I'm not one of those people who moans and groans that "movies today are so full of trashy language" (or sex or violence or whatever), and that there's not enough "wholesome" (that word gives me a pain) entertainment for the family. For all those who do (and even those who don't), here's an energetic film that manages to entertain while eschewing content that could conceivably offend anyone (unless they find even the tiniest amount of innocuous, lightweight hip-hop too much to take).
The thematic ground here - young hotshot learns to sacrifice for the good of the team; underdogs strive for triumph - has been covered countless times before, so DRUMLINE wisely boils the plot down to its barest elements, for the most part sidestepping the obligatory contrived obstacles and setbacks, and plays to its strength: the music.
This is a story about college marching bands, focusing in particular on the members of the percussion section, and a good 50% - if not more - of the film concentrates on the lively and elaborate performances of the bands, which are complimented by equally lively cinematography and editing.

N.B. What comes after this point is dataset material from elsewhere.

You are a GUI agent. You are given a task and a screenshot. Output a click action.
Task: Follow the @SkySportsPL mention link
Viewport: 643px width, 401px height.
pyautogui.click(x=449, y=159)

No, it's not deep and, yes, it's old fashioned. In, fact, it doesn't take a lot of imagination to see Mickey and Judy in the roles of Devon and Laila (though probably with different names!). I mean, these are the cleanest livin' kids you'll see in any recent picture! But it's solid and it all works. Oh, and don't be scared off by the idea of so much college marching band music. Not being a football fan, my exposure to such things is limited to the Rose Parade, and I don't have a clue as to what state-of-the-art is for halftime entertainment these days, but, for what it's worth, this is the best college marching band stuff I've ever seen, and I wasn't bored for a minute.